Durante siglos, el vino ha sido considerado un símbolo de estatus y refinamiento, y las familias reales de diferentes países han sido conocidas por su interés y participación en la industria vitivinícola. Pero este aprecio por el vino, sobre todo en el pasado, no solo se limitaba a su consumo, sino que también desempeñaban un papel en la promoción de la cultura del vino. Al visitar otras regiones y países, se convertían en auténticos embajadores. Los vinos de Côte-Rôtie, una denominación de origen ubicada en el norte del Valle del Ródano, en Francia, fueron reconocidos y apreciados durante mucho tiempo por la realeza. Vinos de bodegas tan prestigiosas como Maison Paul Jaboulet Aîné fueron catados por las más altas esferas de países como Francia, Inglaterra, Rusia y Prusia. Una fama que hoy, propiedad de la familia Champagne Frey, sigue manteniendo por su carácter distintivo y su capacidad de envejecimiento.
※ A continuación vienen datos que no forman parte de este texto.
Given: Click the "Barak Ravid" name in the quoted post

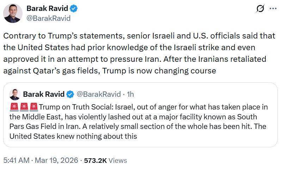Looking at the screenshot, I should pos(44,94).
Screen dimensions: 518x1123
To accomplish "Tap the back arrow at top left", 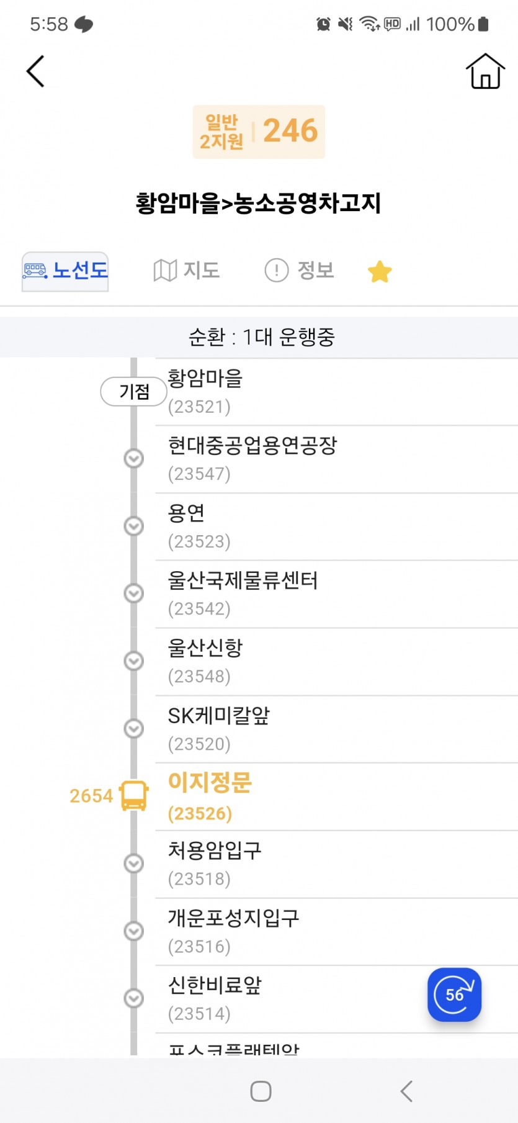I will [35, 71].
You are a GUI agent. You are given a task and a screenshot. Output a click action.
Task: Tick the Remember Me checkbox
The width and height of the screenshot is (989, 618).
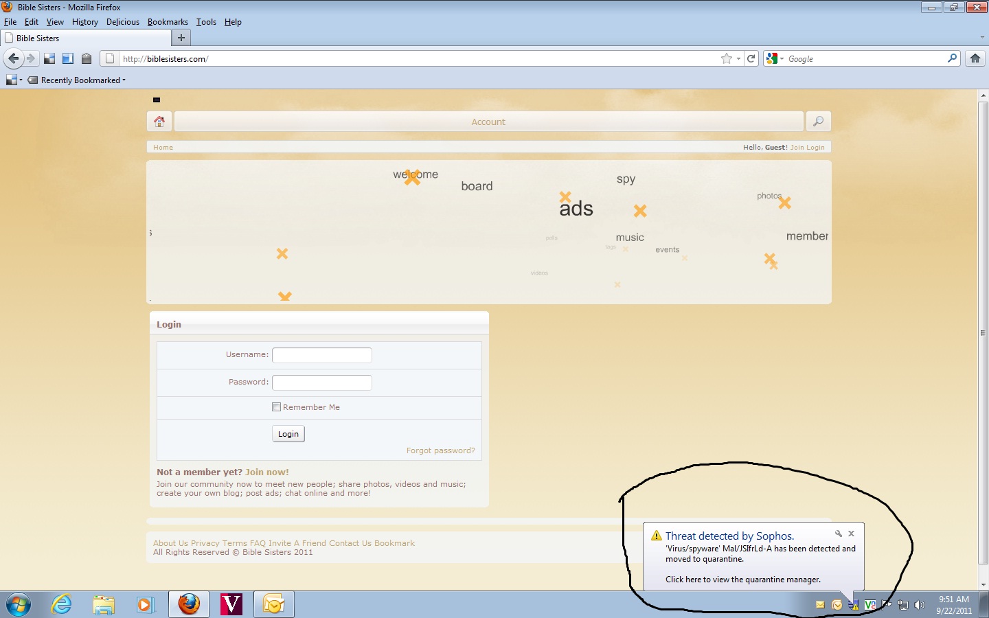[x=276, y=407]
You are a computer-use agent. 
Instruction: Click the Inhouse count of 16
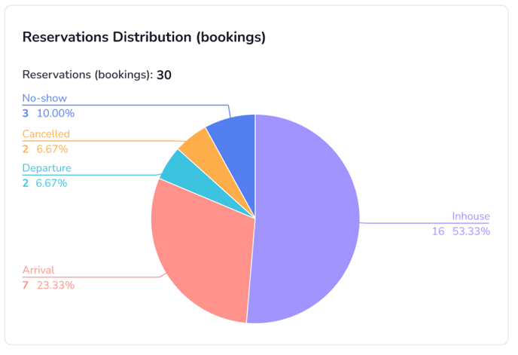point(437,231)
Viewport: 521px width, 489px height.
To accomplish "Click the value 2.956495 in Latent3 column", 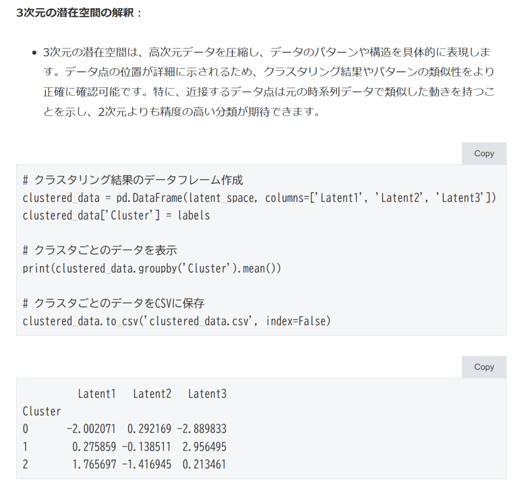I will pyautogui.click(x=204, y=447).
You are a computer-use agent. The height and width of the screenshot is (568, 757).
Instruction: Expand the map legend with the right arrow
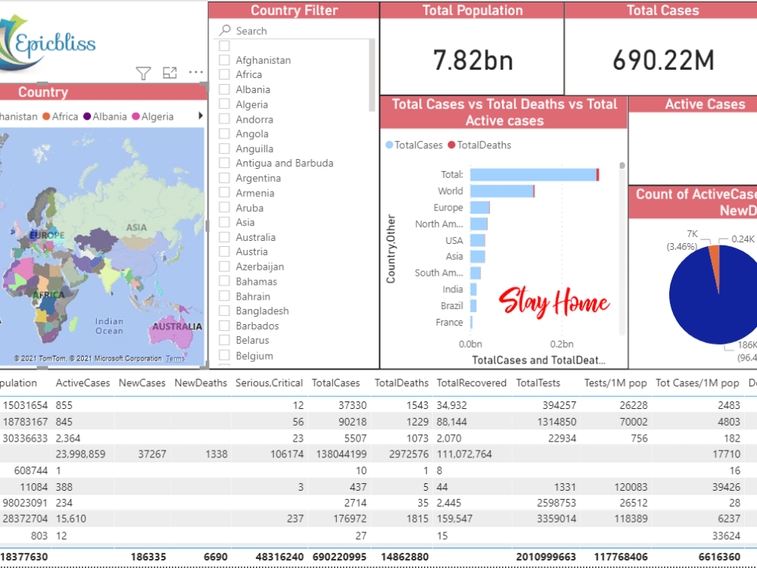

Entre las referencias que presenta la bodega, Jaboulet Côte-Rôtie Domaine Des Pierrelles es un vino tinto procedente de parcelas de 1,5 hectáreas. Cepas de syrah con una edad media de 5-15 años y plantadas sobre suelos compuestos por esquistos de mica en descomposición, con la roca madre que sobresale de la tierra. Se practica una agricultura ecológica para mantener el equilibrio natural del terroir y se vendimia manualmente por parcelas en cajas pequeñas en el momento óptimo de maduración. Una vez en bodega, se seleccionan y se desmenuzan cuidadosamente. Después, la fermentación se lleva a cabo con levaduras autóctonas en barricas de madera a temperatura controlada con extracciones suaves. Finalmente, el vino cría en barricas de roble francés, de las cuales el 20% son nuevas durante unos meses.
Siendo un vino clásico de principio a fin, Jaboulet Côte-Rôtie Domaine Des Pierrelles es una evidencia del éxito de los vinos del Viejo Mundo. Un vino de syrah suave, goloso y elegante que sabe a auténtica realeza.